Aurora, which went public in 2021 through a special-purpose acquisition merger, is pursuing a driver-as-a-service model in which carriers buy trucks with Aurora Driver technology on board after which offer their services through those trucks to shippers. But the corporate plans to enter the market as a carrier, offering up to 20 autonomous Paccar and Volvo trucks to shippers later this yr.

According to SEC filing On Thursday morning, Aurora arranged to sell up to $420 million of its Class A typical stock to underwriters Goldman Sachs, Allen & Company and Morgan Stanley. The company made its 2021 public debut through a special purpose acquisition merger, with shares opening at $13.12.

The underwriters have agreed to buy shares from Aurora for $3.4830 per share, which is barely lower than the general public offering price to account for his or her fees and compensation. If the deal goes through on Aug. 2, they may resell the shares to the general public for $3.60 per share.

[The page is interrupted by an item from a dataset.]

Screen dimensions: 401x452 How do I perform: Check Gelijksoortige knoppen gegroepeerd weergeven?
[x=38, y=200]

Aurora’s share price rose nearly 29% to $4.50 after the applying was rejected.

The deal comes a day after Aurora filed a prospectus for the sale $350 million value of shares. An individual aware of the matter told TechCrunch that due to strong investor demand, the offering was increased to $420 million.

Aurora didn’t respond to questions on the way it plans to use the web proceeds, however the filing said the corporate will use the cash for “working capital and other general corporate purposes.” What meaning, even Aurora may not know. The company also wrote in its filing that it’s going to first invest the proceeds from the offering in “short-term and long-term investment vehicles, certificates of deposit or guaranteed obligations.”

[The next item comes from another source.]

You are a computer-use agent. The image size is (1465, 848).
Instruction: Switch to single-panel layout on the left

The offer to raise additional funds comes as Aurora reports second-quarter results. As of June 30, 2024, Aurora had $402 million in money and money equivalents and $618 million in short-term investments. Excluding the proceeds from the offering, the corporate expects this to be enough to fund operations through the fourth quarter of 2025.

In the second quarter of 2024, Aurora spent $198 million, which is a direct loss because the startup is just not yet generating any revenue.

So unless Aurora attracts significant interest or earns a profit on its short-term instruments, the startup can have to significantly reduce its money burn to save $402 million over the subsequent six quarters.

Perhaps Aurora is counting on future revenue to offset its costs. The company is ready to begin business service on the Uber Freight network later this yr. In June, the 2 corporations announced a multi-year partnership that can see Aurora’s self-driving technology offered on the Uber Freight network by 2030.